Source data:
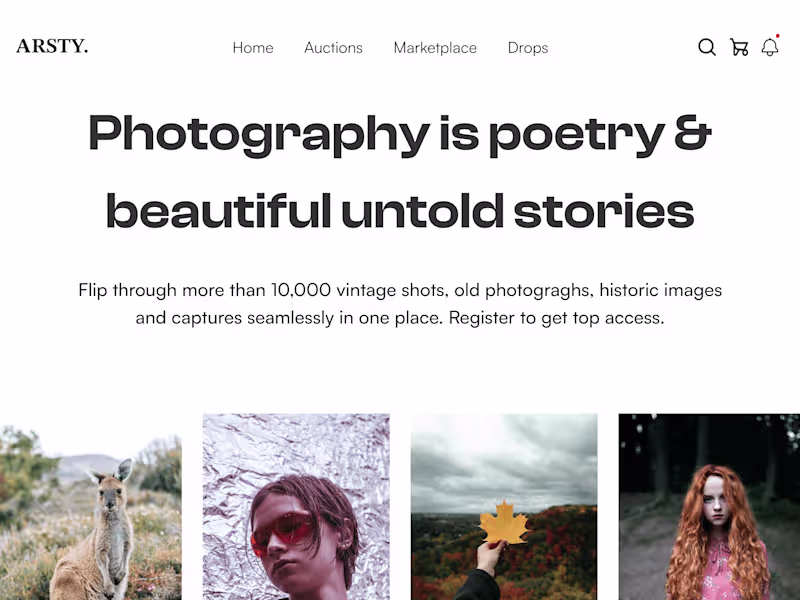Click the notification bell icon

click(x=769, y=47)
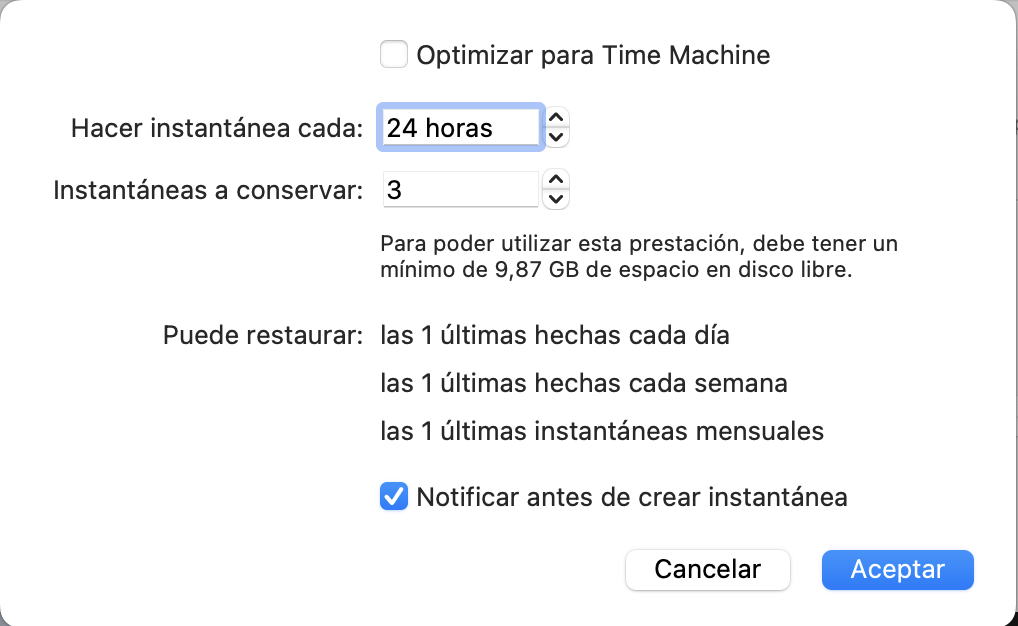This screenshot has width=1018, height=626.
Task: Click the 'Instantáneas a conservar:' label
Action: click(208, 190)
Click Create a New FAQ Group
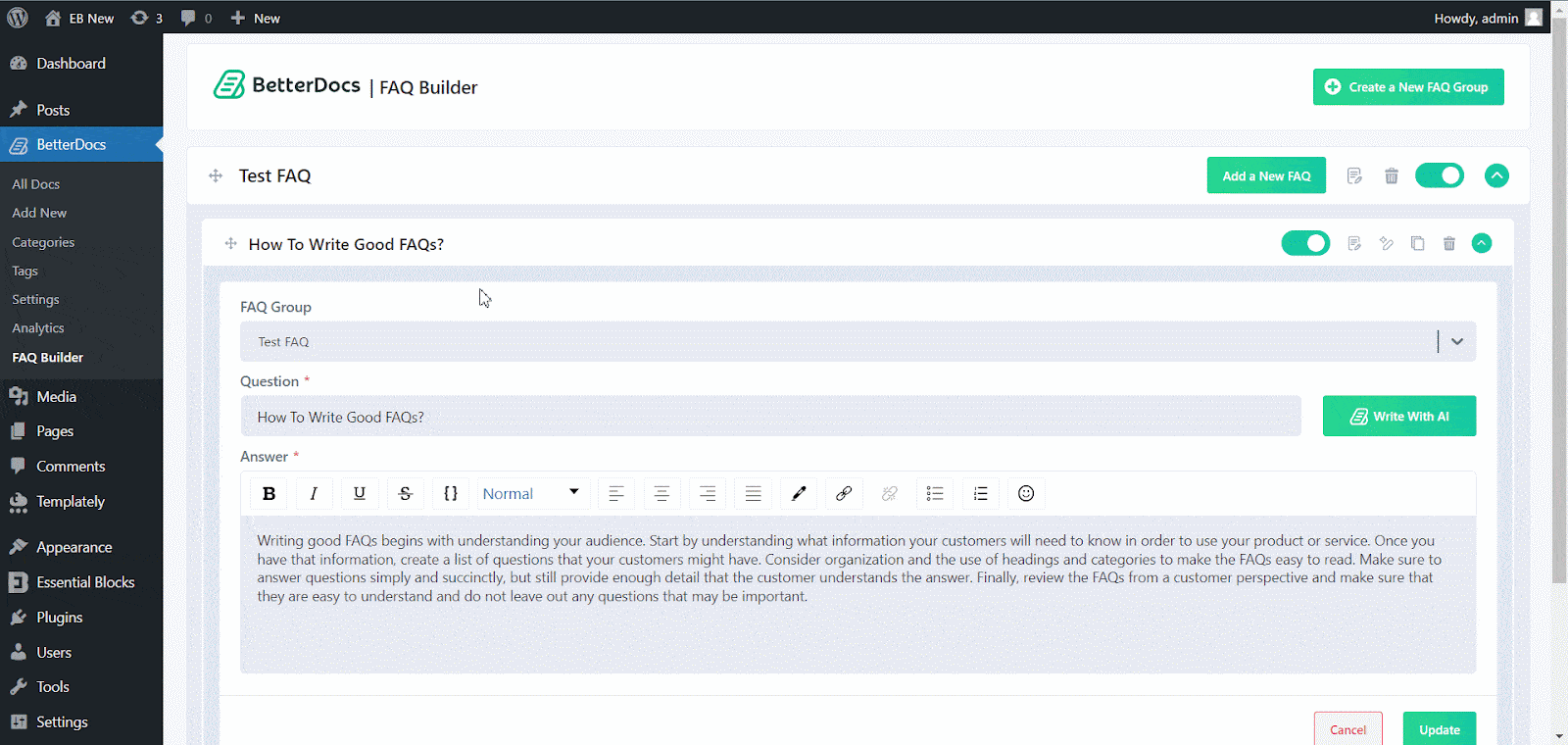The height and width of the screenshot is (745, 1568). (1408, 87)
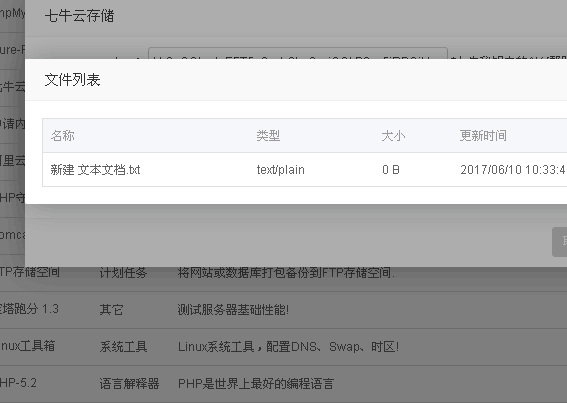This screenshot has height=403, width=567.
Task: Click the 大小 column header
Action: (x=393, y=136)
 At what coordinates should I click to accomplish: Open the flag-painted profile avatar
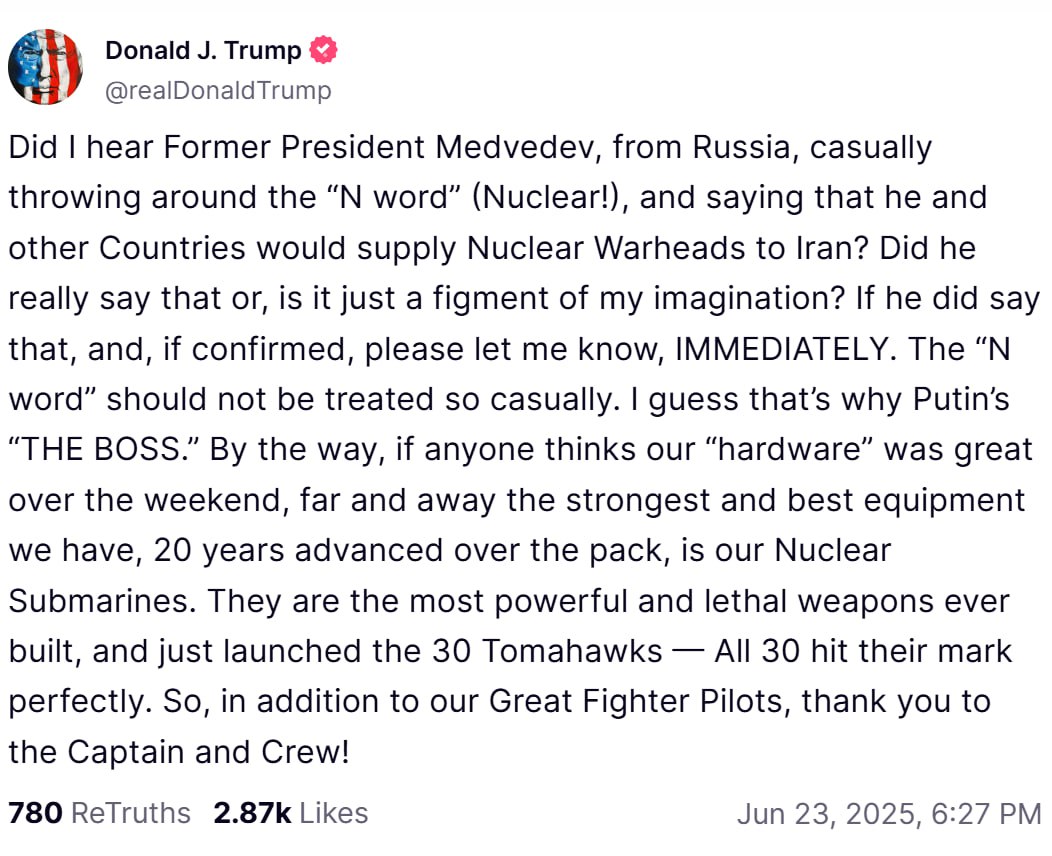point(46,67)
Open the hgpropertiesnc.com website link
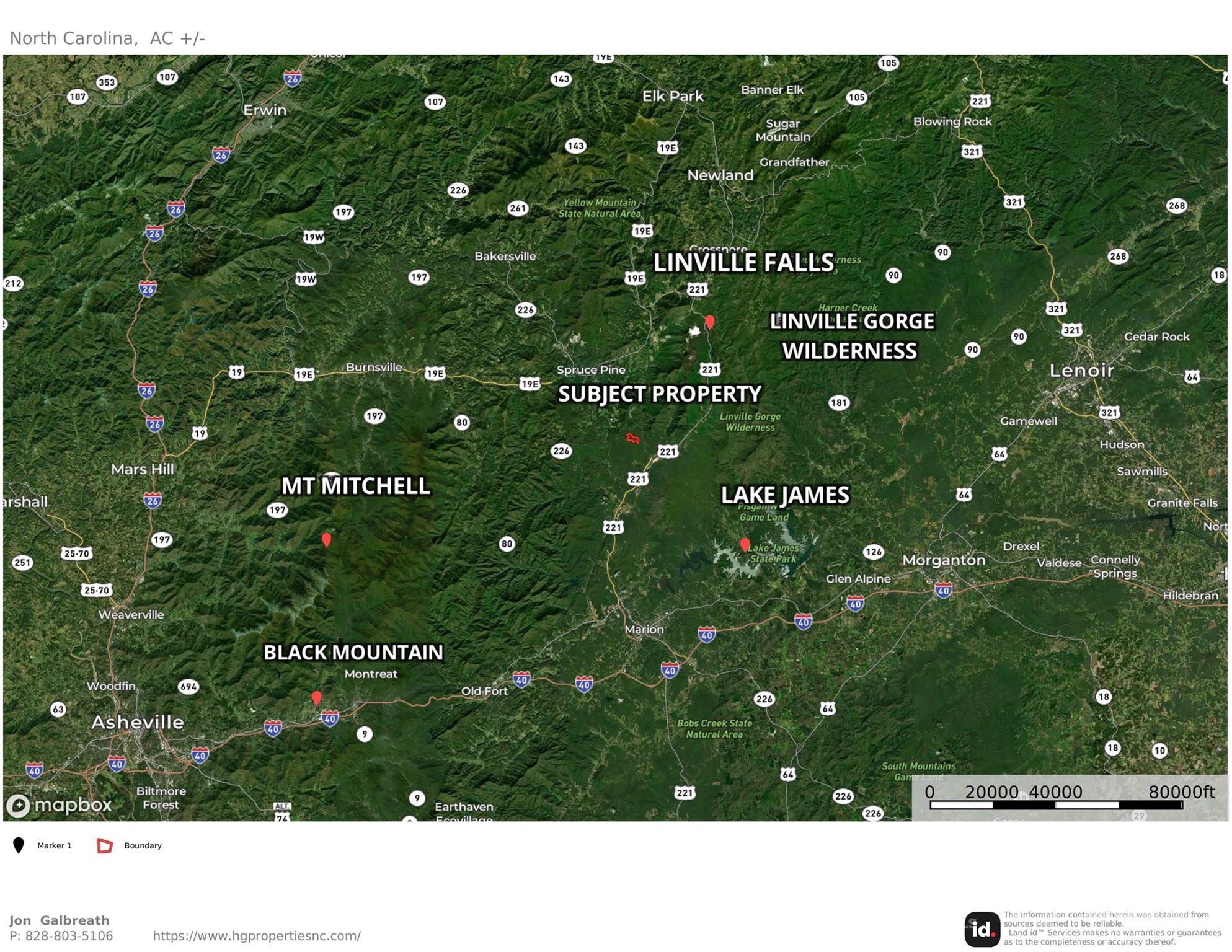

Task directions:
In the material above, retype exactly the lines that run from the one containing "Click Create a New FAQ Group" through the last line, and keep out the pictures.

Solution below:
Click Create a New FAQ Group
The height and width of the screenshot is (745, 1568). (1408, 87)
This screenshot has height=403, width=567.
Task: Click the 大小 column header
Action: (x=393, y=136)
 At what coordinates should I click to accomplish: Open the flag-painted profile avatar
point(46,67)
Open the hgpropertiesnc.com website link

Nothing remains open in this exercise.